Una ausencia. Pero hay algo más, que casi no ha sido señalado, en la tesis de los 30 mil desaparecidos como un dato histórico3. Supone que después de treinta años, con todas las facilidades para realizar las denuncias (incluyendo el beneficio de las compensaciones económicas para los familiares), se han perdido los nombres de más de 20 mil personas, el doble de los casos efectivamente denunciados. Hablamos de hombres y mujeres de carne y hueso. Admitida esa tesis ¿qué se desprende de ella?
Los desaparecidos conocidos y documentados eran casi todos militantes políticos o sociales, insertados en la sociedad, mayormente en medios urbanos, con lazos familiares y de amistad, políticos, laborales, de vecindad. Eran personas que trabajaban, estudiaban, militaban, vivían en barrios; en fin, su ausencia fue en general notada, y no sólo por los familiares. En muchos casos fueron sus compañeros de militancia, de trabajo o sus amigos los que impulsaron a las familias a realizar las denuncias ¿Podemos concluir que hay otros 20 mil desaparecidos cuyo perfil de vida y de inserción social no tenía nada que ver con el de los casos conocidos, que vivieron y murieron sin dejar huellas, que carecían de lazos con un medio familiar, laboral, político, de vecindad o de amistad, capaz de realizar la denuncia correspondiente, sobre todo cuando se han dado todas las facilidades para ello?
O bien hubo miles de asesinados que no tenían nada que ver con el estilo de vida de las víctimas conocidas y, en ese caso, habría que explicar por qué el poder dictatorial cayó sobre ellas, siendo que en general la represión se descargó sobre militantes y activistas. O bien, si se admite que eran parecidos a las víctimas conocidas, hay que suponer que hubo miles de sujetos activos, comprometidos o asociados con organizaciones políticas o sociales, que fueron suprimidos sin dejar el menor recuerdo, sin que nadie en su entorno lo advirtiera o considerara que valía la pena denunciarlo, lo que implica un juicio lapidario sobre la acción social o política que desarrollaban.

[Datos proporcionados]:
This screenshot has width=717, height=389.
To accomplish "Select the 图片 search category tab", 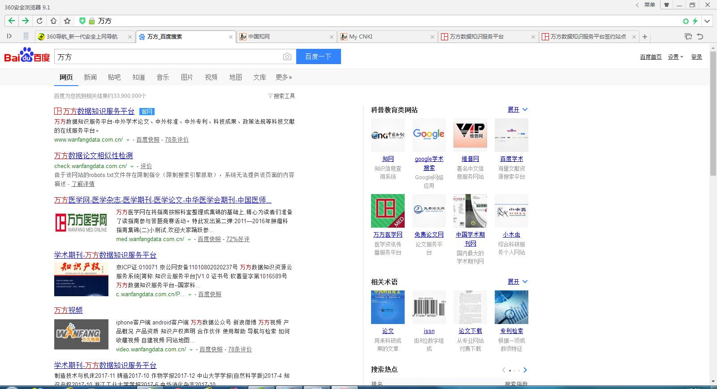I will pos(187,77).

[Tareas a realizar]:
A. Por favor, reproduce el fragmento del texto sobre los desaparecidos que empieza con las palabras "O bien hubo" y termina con "política que desarrollaban.".
B. Contesta estas preguntas sobre el texto acerca de los desaparecidos:
(i) Según la tesis de los 30 mil, ¿de cuántas personas se habrían perdido los nombres?
(ii) ¿En qué medios vivían mayormente los desaparecidos conocidos y documentados?
(iii) ¿Sobre quiénes se descargó en general la represión?

[Lista de soluciones]:
A.
O bien hubo miles de asesinados que no tenían nada que ver con el estilo de vida de las víctimas conocidas y, en ese caso, habría que explicar por qué el poder dictatorial cayó sobre ellas, siendo que en general la represión se descargó sobre militantes y activistas. O bien, si se admite que eran parecidos a las víctimas conocidas, hay que suponer que hubo miles de sujetos activos, comprometidos o asociados con organizaciones políticas o sociales, que fueron suprimidos sin dejar el menor recuerdo, sin que nadie en su entorno lo advirtiera o considerara que valía la pena denunciarlo, lo que implica un juicio lapidario sobre la acción social o política que desarrollaban.

B.
(i) De más de 20 mil personas.
(ii) Mayormente en medios urbanos.
(iii) Sobre militantes y activistas.